Monday, 26 July 2010
The last decade has been very kind to investors that bought emerging market stocks.
The last decade has been very kind to investors that bought emerging market stocks, returning a “modest” 100% in some cases and an incredible 1000% in others. The S&P, in contrast, declined slightly over the same period. In some ways, 2009 was a microcosm for this trend, as the MSCI emerging markets index gained 73%, compared to 25% in the S&P. While investors are cautious about bubbles forming in some of these markets (bubbles seem to form and burst with alarming regularity), they continue to pour money in. $75 Billion was added to emerging market equity funds in 2009, to be precise. They are buoyed by predictions that emerging markets will account for the lion’s share of global GDP growth going forward.

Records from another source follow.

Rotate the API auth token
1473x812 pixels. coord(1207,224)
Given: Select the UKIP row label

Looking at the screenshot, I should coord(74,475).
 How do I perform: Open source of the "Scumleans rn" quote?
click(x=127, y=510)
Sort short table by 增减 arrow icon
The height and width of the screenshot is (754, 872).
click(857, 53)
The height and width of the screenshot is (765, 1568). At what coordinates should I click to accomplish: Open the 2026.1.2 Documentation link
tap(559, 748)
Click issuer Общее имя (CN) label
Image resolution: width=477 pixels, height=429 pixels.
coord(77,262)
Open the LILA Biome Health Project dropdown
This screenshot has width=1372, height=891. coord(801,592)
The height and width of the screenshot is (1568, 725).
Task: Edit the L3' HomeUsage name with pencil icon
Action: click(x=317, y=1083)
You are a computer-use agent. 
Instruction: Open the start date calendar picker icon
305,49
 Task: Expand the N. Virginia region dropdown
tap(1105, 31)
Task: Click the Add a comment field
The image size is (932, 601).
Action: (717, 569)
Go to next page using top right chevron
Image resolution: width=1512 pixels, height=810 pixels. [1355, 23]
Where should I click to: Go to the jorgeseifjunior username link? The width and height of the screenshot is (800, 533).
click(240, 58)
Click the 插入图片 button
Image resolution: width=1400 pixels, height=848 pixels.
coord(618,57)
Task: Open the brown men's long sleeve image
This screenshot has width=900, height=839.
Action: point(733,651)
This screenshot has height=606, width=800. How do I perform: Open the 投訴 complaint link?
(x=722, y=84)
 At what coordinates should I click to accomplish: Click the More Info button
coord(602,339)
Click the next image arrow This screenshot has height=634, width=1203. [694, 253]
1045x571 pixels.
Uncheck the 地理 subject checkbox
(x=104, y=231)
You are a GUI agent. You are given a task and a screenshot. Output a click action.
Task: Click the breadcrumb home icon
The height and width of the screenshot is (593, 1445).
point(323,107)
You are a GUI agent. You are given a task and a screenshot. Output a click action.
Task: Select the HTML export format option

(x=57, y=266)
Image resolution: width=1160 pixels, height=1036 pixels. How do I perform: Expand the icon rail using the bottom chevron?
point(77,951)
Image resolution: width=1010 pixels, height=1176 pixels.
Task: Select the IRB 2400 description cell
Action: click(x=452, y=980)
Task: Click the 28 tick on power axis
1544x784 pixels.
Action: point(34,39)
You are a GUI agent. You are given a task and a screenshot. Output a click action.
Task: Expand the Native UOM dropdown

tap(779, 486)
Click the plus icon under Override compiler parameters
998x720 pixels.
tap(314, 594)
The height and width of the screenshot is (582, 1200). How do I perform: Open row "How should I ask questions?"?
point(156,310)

This has facilitated a twist on the carry trade, whereby investors are now commonly using Dollar-funded loans to buy stocks, rather than sit back and earn a modest return investing in comparatively low-risk interest-bearing securities. This “traditional” carry trade is perhaps less popular now because interest rates are at all-time lows in many countries. But this is already starting to change as a healthy recovery in emerging markets has paved the way for rate hikes. While this could put a damper on stocks, it would re-open the bread and butter for carry traders, which is to sit back and earn a simple interest rate spread. Moreover, these carry traders can rest assured that if/when the Fed eventually raises rates, Central Banks in Asia and Latin America will almost certainly be in the same position.